Flags of all nations emblazoned the rounded hulls—the majority being Japanese, American, or the split flag of the Unified Pacific—but British, Mexican, and Russian dirigibles freckled the rows. Ingrid knew that if she leaned out the window, she would hear dozens of languages in a brilliant cacophony, all of them belonging to men who were laughing and trading and ready for a night on the town.

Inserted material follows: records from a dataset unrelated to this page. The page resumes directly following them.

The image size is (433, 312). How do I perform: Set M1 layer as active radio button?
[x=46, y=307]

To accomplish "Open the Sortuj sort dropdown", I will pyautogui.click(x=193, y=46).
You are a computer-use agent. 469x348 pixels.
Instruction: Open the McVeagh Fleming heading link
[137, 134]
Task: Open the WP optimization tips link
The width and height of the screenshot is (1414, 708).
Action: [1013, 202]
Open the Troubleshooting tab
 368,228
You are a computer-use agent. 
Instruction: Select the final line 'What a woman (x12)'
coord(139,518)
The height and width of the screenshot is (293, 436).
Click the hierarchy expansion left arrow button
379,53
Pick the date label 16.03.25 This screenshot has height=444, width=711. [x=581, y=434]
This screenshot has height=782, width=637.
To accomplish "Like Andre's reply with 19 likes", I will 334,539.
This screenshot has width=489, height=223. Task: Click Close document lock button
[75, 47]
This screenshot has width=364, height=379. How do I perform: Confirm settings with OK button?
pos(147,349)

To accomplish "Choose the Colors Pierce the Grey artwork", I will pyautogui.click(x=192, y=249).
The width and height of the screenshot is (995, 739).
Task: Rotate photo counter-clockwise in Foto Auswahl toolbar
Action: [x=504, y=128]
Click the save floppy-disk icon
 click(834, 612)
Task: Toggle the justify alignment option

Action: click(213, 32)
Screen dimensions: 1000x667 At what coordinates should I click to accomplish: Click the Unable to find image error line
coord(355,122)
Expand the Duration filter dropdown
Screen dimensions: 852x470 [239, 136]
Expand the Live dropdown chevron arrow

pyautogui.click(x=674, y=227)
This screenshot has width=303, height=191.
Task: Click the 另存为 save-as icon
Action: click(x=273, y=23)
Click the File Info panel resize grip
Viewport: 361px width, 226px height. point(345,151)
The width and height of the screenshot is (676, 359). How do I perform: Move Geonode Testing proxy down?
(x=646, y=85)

Women in furs with hats the size of Spartan shields ambled past Russian sailors in heavy furs of a different sort. Machinery clanked and propellers whirred from crafts too directly above to be visible.
“Beautiful airships, aren’t they?” Mr. Jennings’s voice was quiet, reverent. “My father used to say that an airship at sundown was colored silver and gold, and worth far more.”
Ingrid looked down at her hands. Mr. Sakaguchi’s blood had dried in the crevices of her palms and itched beneath her nails. Emotion caught in her throat. On any other night, she would have delighted in speaking with a kindred soul, someone who saw the beauty beyond the everyday bustle of the port.
She tugged the wadded hat from her obi. Mr. Sakaguchi’s slipper plopped out onto her lap. Her pointer finger traced the gold embroidery along the top. Mama’s work.
“I’m sorry, miss. He’s like a father to you, isn’t he? The fellow shot?”
“Yes.”
A horn honked somewhere ahead. Pedestrian traffic shuffled along faster than they did.
“Hey, hey!” a very loud man spoke just outside. “Word’s a Durendal’s driving about downtown! Let’s go have a look!”
“Holy hell, I’d like to see one a’ dem!” A whole mob of sailors crossed in front of the autocar, headed into town.